**DOCUMENT EXTRACT:**
----------
Iranian dates ship under US OFAC sanctions exemption (agricultural goods carve-out) but the financial leg requires careful structuring. Most US importers source through European or Gulf intermediaries. Egyptian, Tunisian, Algerian, Israeli, and Saudi origin face no comparable barriers. Confirm sanctions clearance with your finance counterparty before booking Iranian volume.
What's in the kilo: sugar, potassium, polyphenols
Dates concentrate fruit sugar to the highest level in the dried-fruit category. They also carry an unusual polyphenol load and a meaningful potassium concentration.
Date sugar is roughly 50% glucose and 50% fructose, with negligible sucrose. The fast-glucose component makes dates a favored pre-workout snack and the traditional Ramadan break-fast food. The high fiber content (mostly insoluble) blunts the glycemic spike that you would expect from a 70% sugar content.
Polyphenol content is high by dried-fruit standards. Catechins, anthocyanins, and tannins all measurable. Dates rank among the higher polyphenol concentrations in common dried fruits, comparable to dried plum and ahead of raisins.
Market dynamics: Ramadan, Medjool expansion, and the 2026 outlook
The date market has two distinct rhythms. The Medjool premium is driven by Northern Hemisphere retail; the Deglet Nour and Sukkari volumes are driven by Ramadan demand in Muslim-majority markets.
----------
Data entries:
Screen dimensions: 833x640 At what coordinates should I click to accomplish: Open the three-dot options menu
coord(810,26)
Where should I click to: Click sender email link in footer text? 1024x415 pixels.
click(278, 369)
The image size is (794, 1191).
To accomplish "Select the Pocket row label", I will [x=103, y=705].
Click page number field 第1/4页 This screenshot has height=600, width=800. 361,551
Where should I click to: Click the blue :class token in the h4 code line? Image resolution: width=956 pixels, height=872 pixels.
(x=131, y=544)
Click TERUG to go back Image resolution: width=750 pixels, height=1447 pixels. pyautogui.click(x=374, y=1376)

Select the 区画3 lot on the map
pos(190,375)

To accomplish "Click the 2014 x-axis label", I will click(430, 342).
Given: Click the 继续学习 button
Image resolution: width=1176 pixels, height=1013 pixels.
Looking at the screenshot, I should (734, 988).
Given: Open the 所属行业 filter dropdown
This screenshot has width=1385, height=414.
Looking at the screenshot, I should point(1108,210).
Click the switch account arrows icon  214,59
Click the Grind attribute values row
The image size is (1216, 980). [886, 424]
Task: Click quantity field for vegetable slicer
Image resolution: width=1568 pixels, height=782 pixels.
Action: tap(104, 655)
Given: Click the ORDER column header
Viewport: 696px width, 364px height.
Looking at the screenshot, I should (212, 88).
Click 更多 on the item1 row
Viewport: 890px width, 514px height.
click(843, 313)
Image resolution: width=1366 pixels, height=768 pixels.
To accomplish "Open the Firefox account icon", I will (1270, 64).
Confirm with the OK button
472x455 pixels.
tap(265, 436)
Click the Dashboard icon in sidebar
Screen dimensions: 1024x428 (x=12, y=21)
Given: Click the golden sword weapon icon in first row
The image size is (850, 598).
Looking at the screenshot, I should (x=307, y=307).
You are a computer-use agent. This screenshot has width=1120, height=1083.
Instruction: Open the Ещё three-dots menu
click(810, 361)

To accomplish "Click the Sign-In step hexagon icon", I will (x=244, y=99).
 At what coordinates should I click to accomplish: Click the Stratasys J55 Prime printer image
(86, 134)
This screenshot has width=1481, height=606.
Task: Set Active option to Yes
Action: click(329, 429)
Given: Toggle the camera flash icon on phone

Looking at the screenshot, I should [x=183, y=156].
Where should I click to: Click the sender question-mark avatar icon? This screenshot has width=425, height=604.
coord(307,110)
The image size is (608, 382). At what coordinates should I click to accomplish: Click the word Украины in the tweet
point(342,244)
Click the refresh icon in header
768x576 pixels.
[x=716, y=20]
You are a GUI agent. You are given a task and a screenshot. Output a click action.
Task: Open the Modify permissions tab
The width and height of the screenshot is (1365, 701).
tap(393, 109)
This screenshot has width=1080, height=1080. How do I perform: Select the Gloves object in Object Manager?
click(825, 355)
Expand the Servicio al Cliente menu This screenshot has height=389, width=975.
----------
**BRIEF 1:**
In the text on dates, what is the approximate makeup of date sugar?
**BRIEF 2:**
Translate this sentence from the text on dates into Spanish: "The date market has two distinct rhythms."
**BRIEF 3:**
Continue the text on the date market from where it stops.

**EXPECTED ANSWER 1:**
Roughly 50% glucose and 50% fructose, with negligible sucrose.

**EXPECTED ANSWER 2:**
El mercado de los dátiles tiene dos ritmos distintos.

**EXPECTED ANSWER 3:**
Medjool Jumbo FOB Tel Aviv ran $6,500-8,500 per ton through 2024-2025 depending on size grade and harvest timing. Egyptian Medjool ran 25-35% below Israeli on the same nominal grade due to grading consistency.
Deglet Nour FOB Tunis ran $1,800-2,400 per ton through the same period. The Tunisian Deglet harvest is the global price benchmark.
Ramadan timing matters. The Islamic calendar's lunar cycle moves Ramadan 11 days earlier each year. When Ramadan falls in spring (as in 2026), Northern Hemisphere date harvests sell into the pre-Ramadan window at a premium.
Medjool acreage is expanding outside the Jordan Valley. Egypt, Morocco, South Africa, Saudi Arabia, and Australia have all planted Medjool over the last 15 years. Grading and consistency lag the Jordan Valley but the price competition is real.
Medjool is the rare premium dried fruit where Israeli quality still commands a structural premium over identically named product from any other origin. The Jordan Valley microclimate and the post-harvest grading culture have not been replicated.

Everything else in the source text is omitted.